--- START OF Exercise material ---

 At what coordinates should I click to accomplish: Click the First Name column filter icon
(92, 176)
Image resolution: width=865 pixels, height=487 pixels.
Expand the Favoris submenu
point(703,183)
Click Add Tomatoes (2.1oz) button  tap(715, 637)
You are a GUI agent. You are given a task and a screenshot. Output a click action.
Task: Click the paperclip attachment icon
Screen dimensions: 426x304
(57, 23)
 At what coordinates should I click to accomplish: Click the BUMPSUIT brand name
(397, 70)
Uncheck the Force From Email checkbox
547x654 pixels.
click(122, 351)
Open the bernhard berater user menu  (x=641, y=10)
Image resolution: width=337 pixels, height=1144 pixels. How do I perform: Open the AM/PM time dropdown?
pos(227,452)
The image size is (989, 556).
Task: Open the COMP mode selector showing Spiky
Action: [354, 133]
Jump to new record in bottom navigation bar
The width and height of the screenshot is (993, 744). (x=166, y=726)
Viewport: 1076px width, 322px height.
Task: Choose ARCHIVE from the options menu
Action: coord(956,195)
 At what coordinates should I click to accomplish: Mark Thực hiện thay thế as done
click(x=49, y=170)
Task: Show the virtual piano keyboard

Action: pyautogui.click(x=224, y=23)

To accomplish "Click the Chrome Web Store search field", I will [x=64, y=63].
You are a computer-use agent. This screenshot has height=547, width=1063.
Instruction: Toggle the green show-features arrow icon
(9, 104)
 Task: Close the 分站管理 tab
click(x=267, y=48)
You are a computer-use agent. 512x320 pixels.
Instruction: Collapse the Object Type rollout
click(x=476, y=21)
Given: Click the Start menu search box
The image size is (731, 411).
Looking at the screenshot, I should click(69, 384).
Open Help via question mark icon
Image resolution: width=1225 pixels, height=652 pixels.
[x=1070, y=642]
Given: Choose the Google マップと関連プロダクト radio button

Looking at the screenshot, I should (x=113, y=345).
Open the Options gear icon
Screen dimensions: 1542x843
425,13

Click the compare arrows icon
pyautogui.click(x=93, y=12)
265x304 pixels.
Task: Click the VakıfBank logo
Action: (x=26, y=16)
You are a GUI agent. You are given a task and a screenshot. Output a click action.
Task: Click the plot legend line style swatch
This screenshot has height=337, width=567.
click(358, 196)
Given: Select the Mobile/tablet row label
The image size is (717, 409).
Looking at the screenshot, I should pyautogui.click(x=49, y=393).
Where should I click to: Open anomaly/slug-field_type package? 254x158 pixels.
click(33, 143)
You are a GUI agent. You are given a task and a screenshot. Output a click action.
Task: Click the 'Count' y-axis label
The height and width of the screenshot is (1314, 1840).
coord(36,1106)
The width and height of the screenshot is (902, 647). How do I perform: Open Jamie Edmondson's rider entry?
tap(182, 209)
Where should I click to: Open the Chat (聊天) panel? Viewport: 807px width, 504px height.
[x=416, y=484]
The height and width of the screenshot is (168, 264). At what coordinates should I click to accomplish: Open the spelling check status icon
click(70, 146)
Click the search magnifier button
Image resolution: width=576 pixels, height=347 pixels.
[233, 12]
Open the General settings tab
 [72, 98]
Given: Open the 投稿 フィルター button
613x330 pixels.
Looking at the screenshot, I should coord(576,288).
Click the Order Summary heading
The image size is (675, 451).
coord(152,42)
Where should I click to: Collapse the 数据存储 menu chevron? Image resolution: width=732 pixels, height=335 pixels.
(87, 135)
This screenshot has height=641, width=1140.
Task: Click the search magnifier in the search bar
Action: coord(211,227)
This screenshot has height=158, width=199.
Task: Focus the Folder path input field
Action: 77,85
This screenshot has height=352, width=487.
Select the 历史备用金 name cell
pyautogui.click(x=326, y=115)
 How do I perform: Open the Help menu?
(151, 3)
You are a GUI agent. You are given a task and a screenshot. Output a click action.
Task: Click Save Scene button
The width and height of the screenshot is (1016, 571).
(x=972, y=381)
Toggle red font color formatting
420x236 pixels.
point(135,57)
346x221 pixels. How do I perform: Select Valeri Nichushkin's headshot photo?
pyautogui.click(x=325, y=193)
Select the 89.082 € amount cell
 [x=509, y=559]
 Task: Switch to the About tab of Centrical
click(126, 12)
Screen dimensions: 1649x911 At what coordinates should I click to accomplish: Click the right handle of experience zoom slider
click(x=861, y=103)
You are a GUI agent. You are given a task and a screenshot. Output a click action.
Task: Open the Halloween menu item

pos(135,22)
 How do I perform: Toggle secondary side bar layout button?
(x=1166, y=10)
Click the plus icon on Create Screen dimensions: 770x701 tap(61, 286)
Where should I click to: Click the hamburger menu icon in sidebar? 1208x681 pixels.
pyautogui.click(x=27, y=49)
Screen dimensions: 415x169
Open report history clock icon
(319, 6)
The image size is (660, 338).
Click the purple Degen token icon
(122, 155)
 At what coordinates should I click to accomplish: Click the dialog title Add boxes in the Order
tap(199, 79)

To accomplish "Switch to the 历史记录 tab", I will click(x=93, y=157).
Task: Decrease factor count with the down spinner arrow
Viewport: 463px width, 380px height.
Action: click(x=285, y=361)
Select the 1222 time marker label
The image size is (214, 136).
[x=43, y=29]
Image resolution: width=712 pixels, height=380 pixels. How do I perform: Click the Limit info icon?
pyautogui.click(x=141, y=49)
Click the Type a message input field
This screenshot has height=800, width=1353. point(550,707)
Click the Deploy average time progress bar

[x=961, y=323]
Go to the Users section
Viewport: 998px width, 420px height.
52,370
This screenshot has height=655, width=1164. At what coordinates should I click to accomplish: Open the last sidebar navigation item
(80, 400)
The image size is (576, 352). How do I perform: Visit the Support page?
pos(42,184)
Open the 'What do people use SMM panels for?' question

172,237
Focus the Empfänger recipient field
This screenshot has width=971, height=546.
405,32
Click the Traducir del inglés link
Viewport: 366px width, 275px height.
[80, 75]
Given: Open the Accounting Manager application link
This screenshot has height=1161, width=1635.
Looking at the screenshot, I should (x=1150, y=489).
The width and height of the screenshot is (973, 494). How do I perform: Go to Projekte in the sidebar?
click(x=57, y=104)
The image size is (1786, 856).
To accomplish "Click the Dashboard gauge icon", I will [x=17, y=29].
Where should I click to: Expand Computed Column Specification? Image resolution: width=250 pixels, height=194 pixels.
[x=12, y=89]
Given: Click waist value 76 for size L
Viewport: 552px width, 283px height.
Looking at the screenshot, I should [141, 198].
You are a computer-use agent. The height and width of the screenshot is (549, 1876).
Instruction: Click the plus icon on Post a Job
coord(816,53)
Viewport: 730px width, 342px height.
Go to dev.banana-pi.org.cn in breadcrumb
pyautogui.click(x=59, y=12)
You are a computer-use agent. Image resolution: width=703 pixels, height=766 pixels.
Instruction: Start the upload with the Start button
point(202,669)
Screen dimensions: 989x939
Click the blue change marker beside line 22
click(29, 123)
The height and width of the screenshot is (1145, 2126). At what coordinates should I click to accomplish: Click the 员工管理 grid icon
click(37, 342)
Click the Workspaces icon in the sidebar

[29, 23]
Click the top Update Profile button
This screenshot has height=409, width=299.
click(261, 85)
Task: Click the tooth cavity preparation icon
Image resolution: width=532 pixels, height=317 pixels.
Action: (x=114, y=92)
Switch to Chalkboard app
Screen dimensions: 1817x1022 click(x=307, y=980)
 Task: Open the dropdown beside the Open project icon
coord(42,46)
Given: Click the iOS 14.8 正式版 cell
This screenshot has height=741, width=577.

--- END OF Exercise material ---

**Exercise details**
Output the lines above as a JSON list of strings, one string per line, with blank lines omitted.

**Solution**
[
  " At what coordinates should I click to accomplish: Click the First Name column filter icon",
  "(92, 176)",
  "Image resolution: width=865 pixels, height=487 pixels.",
  "Expand the Favoris submenu",
  "point(703,183)",
  "Click Add Tomatoes (2.1oz) button  tap(715, 637)",
  "You are a GUI agent. You are given a task and a screenshot. Output a click action.",
  "Task: Click the paperclip attachment icon",
  "Screen dimensions: 426x304",
  "(57, 23)",
  " At what coordinates should I click to accomplish: Click the BUMPSUIT brand name",
  "(397, 70)",
  "Uncheck the Force From Email checkbox",
  "547x654 pixels.",
  "click(122, 351)",
  "Open the bernhard berater user menu  (x=641, y=10)",
  "Image resolution: width=337 pixels, height=1144 pixels. How do I perform: Open the AM/PM time dropdown?",
  "pos(227,452)",
  "The image size is (989, 556).",
  "Task: Open the COMP mode selector showing Spiky",
  "Action: [354, 133]",
  "Jump to new record in bottom navigation bar",
  "The width and height of the screenshot is (993, 744). (x=166, y=726)",
  "Viewport: 1076px width, 322px height.",
  "Task: Choose ARCHIVE from the options menu",
  "Action: coord(956,195)",
  " At what coordinates should I click to accomplish: Mark Thực hiện thay thế as done",
  "click(x=49, y=170)",
  "Task: Show the virtual piano keyboard",
  "Action: pyautogui.click(x=224, y=23)",
  "To accomplish \"Click the Chrome Web Store search field\", I will [x=64, y=63].",
  "You are a computer-use agent. This screenshot has height=547, width=1063.",
  "Instruction: Toggle the green show-features arrow icon",
  "(9, 104)",
  " Task: Close the 分站管理 tab",
  "click(x=267, y=48)",
  "You are a computer-use agent. 512x320 pixels.",
  "Instruction: Collapse the Object Type rollout",
  "click(x=476, y=21)",
  "Given: Click the Start menu search box",
  "The image size is (731, 411).",
  "Looking at the screenshot, I should click(69, 384).",
  "Open Help via question mark icon",
  "Image resolution: width=1225 pixels, height=652 pixels.",
  "[x=1070, y=642]",
  "Given: Choose the Google マップと関連プロダクト radio button",
  "Looking at the screenshot, I should (x=113, y=345).",
  "Open the Options gear icon",
  "Screen dimensions: 1542x843",
  "425,13",
  "Click the compare arrows icon",
  "pyautogui.click(x=93, y=12)",
  "265x304 pixels.",
  "Task: Click the VakıfBank logo",
  "Action: (x=26, y=16)",
  "You are a GUI agent. You are given a task and a screenshot. Output a click action.",
  "Task: Click the plot legend line style swatch",
  "This screenshot has height=337, width=567.",
  "click(358, 196)",
  "Given: Select the Mobile/tablet row label",
  "The image size is (717, 409).",
  "Looking at the screenshot, I should pyautogui.click(x=49, y=393).",
  "Where should I click to: Open anomaly/slug-field_type package? 254x158 pixels.",
  "click(33, 143)",
  "You are a GUI agent. You are given a task and a screenshot. Output a click action.",
  "Task: Click the 'Count' y-axis label",
  "The height and width of the screenshot is (1314, 1840).",
  "coord(36,1106)",
  "The width and height of the screenshot is (902, 647). How do I perform: Open Jamie Edmondson's rider entry?",
  "tap(182, 209)",
  "Where should I click to: Open the Chat (聊天) panel? Viewport: 807px width, 504px height.",
  "[x=416, y=484]",
  "The height and width of the screenshot is (168, 264). At what coordinates should I click to accomplish: Open the spelling check status icon",
  "click(70, 146)",
  "Click the search magnifier button",
  "Image resolution: width=576 pixels, height=347 pixels.",
  "[233, 12]",
  "Open the General settings tab",
  " [72, 98]",
  "Given: Open the 投稿 フィルター button",
  "613x330 pixels.",
  "Looking at the screenshot, I should coord(576,288).",
  "Click the Order Summary heading",
  "The image size is (675, 451).",
  "coord(152,42)",
  "Where should I click to: Collapse the 数据存储 menu chevron? Image resolution: width=732 pixels, height=335 pixels.",
  "(87, 135)",
  "This screenshot has height=641, width=1140.",
  "Task: Click the search magnifier in the search bar",
  "Action: coord(211,227)",
  "This screenshot has height=158, width=199.",
  "Task: Focus the Folder path input field",
  "Action: 77,85",
  "This screenshot has height=352, width=487.",
  "Select the 历史备用金 name cell",
  "pyautogui.click(x=326, y=115)",
  " How do I perform: Open the Help menu?",
  "(151, 3)",
  "You are a GUI agent. You are given a task and a screenshot. Output a click action.",
  "Task: Click Save Scene button",
  "The width and height of the screenshot is (1016, 571).",
  "(x=972, y=381)",
  "Toggle red font color formatting",
  "420x236 pixels.",
  "point(135,57)",
  "346x221 pixels. How do I perform: Select Valeri Nichushkin's headshot photo?",
  "pyautogui.click(x=325, y=193)",
  "Select the 89.082 € amount cell",
  " [x=509, y=559]",
  " Task: Switch to the About tab of Centrical",
  "click(126, 12)",
  "Screen dimensions: 1649x911 At what coordinates should I click to accomplish: Click the right handle of experience zoom slider",
  "click(x=861, y=103)",
  "You are a GUI agent. You are given a task and a screenshot. Output a click action.",
  "Task: Open the Halloween menu item",
  "pos(135,22)",
  " How do I perform: Toggle secondary side bar layout button?",
  "(x=1166, y=10)",
  "Click the plus icon on Create Screen dimensions: 770x701 tap(61, 286)",
  "Where should I click to: Click the hamburger menu icon in sidebar? 1208x681 pixels.",
  "pyautogui.click(x=27, y=49)",
  "Screen dimensions: 415x169",
  "Open report history clock icon",
  "(319, 6)",
  "The image size is (660, 338).",
  "Click the purple Degen token icon",
  "(122, 155)",
  " At what coordinates should I click to accomplish: Click the dialog title Add boxes in the Order",
  "tap(199, 79)",
  "To accomplish \"Switch to the 历史记录 tab\", I will click(x=93, y=157).",
  "Task: Decrease factor count with the down spinner arrow",
  "Viewport: 463px width, 380px height.",
  "Action: click(x=285, y=361)",
  "Select the 1222 time marker label",
  "The image size is (214, 136).",
  "[x=43, y=29]",
  "Image resolution: width=712 pixels, height=380 pixels. How do I perform: Click the Limit info icon?",
  "pyautogui.click(x=141, y=49)",
  "Click the Type a message input field",
  "This screenshot has height=800, width=1353. point(550,707)",
  "Click the Deploy average time progress bar",
  "[x=961, y=323]",
  "Go to the Users section",
  "Viewport: 998px width, 420px height.",
  "52,370",
  "This screenshot has height=655, width=1164. At what coordinates should I click to accomplish: Open the last sidebar navigation item",
  "(80, 400)",
  "The image size is (576, 352). How do I perform: Visit the Support page?",
  "pos(42,184)",
  "Open the 'What do people use SMM panels for?' question",
  "172,237",
  "Focus the Empfänger recipient field",
  "This screenshot has width=971, height=546.",
  "405,32",
  "Click the Traducir del inglés link",
  "Viewport: 366px width, 275px height.",
  "[80, 75]",
  "Given: Open the Accounting Manager application link",
  "This screenshot has height=1161, width=1635.",
  "Looking at the screenshot, I should (x=1150, y=489).",
  "The width and height of the screenshot is (973, 494). How do I perform: Go to Projekte in the sidebar?",
  "click(x=57, y=104)",
  "The image size is (1786, 856).",
  "To accomplish \"Click the Dashboard gauge icon\", I will [x=17, y=29].",
  "Where should I click to: Expand Computed Column Specification? Image resolution: width=250 pixels, height=194 pixels.",
  "[x=12, y=89]",
  "Given: Click waist value 76 for size L",
  "Viewport: 552px width, 283px height.",
  "Looking at the screenshot, I should [141, 198].",
  "You are a computer-use agent. The height and width of the screenshot is (549, 1876).",
  "Instruction: Click the plus icon on Post a Job",
  "coord(816,53)",
  "Viewport: 730px width, 342px height.",
  "Go to dev.banana-pi.org.cn in breadcrumb",
  "pyautogui.click(x=59, y=12)",
  "You are a computer-use agent. Image resolution: width=703 pixels, height=766 pixels.",
  "Instruction: Start the upload with the Start button",
  "point(202,669)",
  "Screen dimensions: 989x939",
  "Click the blue change marker beside line 22",
  "click(29, 123)",
  "The height and width of the screenshot is (1145, 2126). At what coordinates should I click to accomplish: Click the 员工管理 grid icon",
  "click(37, 342)",
  "Click the Workspaces icon in the sidebar",
  "[29, 23]",
  "Click the top Update Profile button",
  "This screenshot has height=409, width=299.",
  "click(261, 85)",
  "Task: Click the tooth cavity preparation icon",
  "Image resolution: width=532 pixels, height=317 pixels.",
  "Action: (x=114, y=92)",
  "Switch to Chalkboard app",
  "Screen dimensions: 1817x1022 click(x=307, y=980)",
  " Task: Open the dropdown beside the Open project icon",
  "coord(42,46)",
  "Given: Click the iOS 14.8 正式版 cell",
  "This screenshot has height=741, width=577."
]